そのため「教育」の現場では、児童、生徒、学生たち自身が実際に他人に対して「教える」機会と時間をいかにして確保するかが焦点だ。その手法は多岐にわたる。特に1クラスの人数が多い大学でそれを実践するのはとても楽しい。
講義では、私から問いかけて発言を促す。学生の発言はすべて肯定し、褒める。隣同士の2人組で議論したり、ペーパーに意見を論述したりという時間を作って、全員が「教え」、「表現」する機会を持つ。
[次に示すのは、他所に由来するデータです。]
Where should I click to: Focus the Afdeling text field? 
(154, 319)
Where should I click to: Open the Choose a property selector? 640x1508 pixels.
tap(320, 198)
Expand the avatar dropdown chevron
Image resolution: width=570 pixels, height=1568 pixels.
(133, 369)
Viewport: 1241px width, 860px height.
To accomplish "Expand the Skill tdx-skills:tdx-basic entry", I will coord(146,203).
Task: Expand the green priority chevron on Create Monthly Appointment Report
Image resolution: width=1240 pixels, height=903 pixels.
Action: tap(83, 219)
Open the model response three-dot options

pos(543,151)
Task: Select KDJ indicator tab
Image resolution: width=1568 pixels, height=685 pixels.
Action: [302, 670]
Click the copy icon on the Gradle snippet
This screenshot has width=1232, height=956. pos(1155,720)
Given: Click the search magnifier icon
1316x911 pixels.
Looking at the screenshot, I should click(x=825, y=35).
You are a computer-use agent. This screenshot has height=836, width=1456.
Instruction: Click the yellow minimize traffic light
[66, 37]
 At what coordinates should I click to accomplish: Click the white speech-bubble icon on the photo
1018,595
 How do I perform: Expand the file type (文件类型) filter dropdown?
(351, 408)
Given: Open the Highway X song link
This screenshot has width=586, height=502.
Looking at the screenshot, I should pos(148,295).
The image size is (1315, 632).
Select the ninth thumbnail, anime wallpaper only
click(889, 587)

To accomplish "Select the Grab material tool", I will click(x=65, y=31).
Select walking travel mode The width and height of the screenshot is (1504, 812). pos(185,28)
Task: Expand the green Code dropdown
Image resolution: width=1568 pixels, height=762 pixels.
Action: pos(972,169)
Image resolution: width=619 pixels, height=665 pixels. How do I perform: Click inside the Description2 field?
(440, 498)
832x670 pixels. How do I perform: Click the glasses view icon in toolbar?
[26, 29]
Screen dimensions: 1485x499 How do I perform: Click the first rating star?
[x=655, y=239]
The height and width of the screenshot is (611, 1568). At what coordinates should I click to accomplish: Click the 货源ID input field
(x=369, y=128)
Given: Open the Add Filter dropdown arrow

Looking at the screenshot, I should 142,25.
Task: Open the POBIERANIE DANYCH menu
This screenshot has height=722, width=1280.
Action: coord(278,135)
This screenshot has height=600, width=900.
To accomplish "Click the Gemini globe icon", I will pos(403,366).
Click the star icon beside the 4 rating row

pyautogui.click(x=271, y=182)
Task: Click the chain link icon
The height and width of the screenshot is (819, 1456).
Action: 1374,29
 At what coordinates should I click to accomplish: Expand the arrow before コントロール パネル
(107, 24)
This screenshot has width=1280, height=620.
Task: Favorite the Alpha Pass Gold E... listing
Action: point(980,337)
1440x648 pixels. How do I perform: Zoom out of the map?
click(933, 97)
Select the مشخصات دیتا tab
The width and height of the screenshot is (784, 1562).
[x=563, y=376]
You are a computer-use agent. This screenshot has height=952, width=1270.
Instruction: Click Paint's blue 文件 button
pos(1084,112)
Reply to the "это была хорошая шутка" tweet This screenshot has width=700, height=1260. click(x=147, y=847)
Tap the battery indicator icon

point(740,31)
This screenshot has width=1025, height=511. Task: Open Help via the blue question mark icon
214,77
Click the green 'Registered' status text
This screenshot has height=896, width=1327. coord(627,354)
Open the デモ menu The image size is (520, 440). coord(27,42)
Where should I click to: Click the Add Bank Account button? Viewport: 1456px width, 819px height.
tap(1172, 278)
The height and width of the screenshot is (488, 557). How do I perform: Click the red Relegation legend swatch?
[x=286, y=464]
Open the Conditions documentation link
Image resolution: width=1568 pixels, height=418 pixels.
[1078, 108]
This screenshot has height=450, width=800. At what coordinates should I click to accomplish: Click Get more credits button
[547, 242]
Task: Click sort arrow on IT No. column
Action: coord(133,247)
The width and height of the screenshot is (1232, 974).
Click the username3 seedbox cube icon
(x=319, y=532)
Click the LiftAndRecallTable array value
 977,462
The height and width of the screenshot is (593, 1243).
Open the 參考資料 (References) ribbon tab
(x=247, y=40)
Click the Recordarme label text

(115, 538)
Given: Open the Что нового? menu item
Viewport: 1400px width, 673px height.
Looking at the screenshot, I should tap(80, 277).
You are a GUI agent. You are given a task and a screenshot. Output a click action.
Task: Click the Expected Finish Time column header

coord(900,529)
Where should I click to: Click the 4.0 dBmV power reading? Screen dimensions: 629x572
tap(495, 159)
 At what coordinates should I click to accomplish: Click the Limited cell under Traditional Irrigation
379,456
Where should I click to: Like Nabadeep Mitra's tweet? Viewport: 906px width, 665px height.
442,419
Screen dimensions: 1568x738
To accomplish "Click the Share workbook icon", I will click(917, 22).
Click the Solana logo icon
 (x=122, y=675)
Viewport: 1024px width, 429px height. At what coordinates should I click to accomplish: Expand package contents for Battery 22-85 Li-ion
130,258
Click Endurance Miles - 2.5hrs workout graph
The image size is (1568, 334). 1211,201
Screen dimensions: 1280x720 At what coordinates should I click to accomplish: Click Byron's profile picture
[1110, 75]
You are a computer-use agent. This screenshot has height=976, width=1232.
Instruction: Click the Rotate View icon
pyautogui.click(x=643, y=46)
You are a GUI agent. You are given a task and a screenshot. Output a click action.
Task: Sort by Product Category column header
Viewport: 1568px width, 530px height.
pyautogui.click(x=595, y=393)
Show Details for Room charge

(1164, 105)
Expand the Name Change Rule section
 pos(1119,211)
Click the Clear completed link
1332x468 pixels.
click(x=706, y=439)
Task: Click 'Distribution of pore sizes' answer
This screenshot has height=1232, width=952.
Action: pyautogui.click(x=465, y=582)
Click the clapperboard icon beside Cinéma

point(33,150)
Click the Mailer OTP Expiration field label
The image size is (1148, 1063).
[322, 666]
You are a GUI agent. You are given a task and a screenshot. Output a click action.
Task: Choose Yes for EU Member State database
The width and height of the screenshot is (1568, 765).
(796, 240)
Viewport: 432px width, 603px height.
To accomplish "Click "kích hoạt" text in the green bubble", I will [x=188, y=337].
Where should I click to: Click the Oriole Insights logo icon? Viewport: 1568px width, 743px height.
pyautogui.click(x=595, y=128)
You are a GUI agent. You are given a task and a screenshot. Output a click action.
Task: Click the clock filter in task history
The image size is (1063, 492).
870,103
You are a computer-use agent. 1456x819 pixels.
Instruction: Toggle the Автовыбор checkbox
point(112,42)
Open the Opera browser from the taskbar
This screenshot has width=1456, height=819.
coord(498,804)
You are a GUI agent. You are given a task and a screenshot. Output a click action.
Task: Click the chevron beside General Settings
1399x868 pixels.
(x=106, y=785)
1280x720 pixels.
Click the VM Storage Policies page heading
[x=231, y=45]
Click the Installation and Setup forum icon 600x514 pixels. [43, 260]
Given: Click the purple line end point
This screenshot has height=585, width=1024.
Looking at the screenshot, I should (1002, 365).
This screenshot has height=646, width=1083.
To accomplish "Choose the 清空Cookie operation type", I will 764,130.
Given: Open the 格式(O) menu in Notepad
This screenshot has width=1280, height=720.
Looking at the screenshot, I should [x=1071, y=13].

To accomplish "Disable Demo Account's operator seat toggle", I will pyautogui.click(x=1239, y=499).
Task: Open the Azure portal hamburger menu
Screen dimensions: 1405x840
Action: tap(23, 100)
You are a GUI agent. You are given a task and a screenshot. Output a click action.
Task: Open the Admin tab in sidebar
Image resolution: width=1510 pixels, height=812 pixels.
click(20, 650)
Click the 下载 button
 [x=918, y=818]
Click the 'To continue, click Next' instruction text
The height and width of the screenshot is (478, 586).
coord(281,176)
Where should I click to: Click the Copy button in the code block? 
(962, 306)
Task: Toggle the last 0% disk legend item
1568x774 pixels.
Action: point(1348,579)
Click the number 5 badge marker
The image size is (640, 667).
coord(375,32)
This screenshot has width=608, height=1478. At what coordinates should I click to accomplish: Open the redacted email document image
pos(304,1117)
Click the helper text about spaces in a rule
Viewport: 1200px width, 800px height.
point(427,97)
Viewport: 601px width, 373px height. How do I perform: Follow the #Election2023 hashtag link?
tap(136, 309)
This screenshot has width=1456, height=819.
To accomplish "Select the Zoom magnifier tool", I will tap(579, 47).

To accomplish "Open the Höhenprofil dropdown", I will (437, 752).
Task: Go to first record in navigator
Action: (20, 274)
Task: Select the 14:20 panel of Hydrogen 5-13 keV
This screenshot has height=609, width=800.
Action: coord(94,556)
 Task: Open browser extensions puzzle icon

またノートこそ自己表現の場だから、理解した内容を初めて教える相手としてノートを使う方法を伝授し、実践してもらう。その成果は書いたページ数で測れる。今週何ページ書いたか、土曜日に数えるといい。
ゼミでは、複数学年合同で行うことによって、上級生はおのずと下級生に教えることになる。表現の場としてのブログ、Facebook、サイボウズLive、Twitter、ChatWorkといったウェブサービスも活用する。
こうして学生たちが自ら教え、表現する訓練を積み重ねると、彼らは目に見える成長を遂げていく。法律用語を的確に使って議論できるようになるし、裁判例の事実を正確に把握して再現し、そこに法律を適用して論文を書くといった知的な表現も可能になるのだ。彼らは自ら「育った」のである。
確かに教員の仕事は「教える」ことである。しかしその一方で、自ら「教えて育とう」としている学生や生徒が「教える」相手として、教員は重要な存在だ。
また教員が「育てる」要素は小さい。彼らは自ら「教えて」「育つ」からである。その成長を見守ることこそ、教員の大切な仕事だ。つまり教員の側から見た「教育」とは、「教わり」「育む」ことである。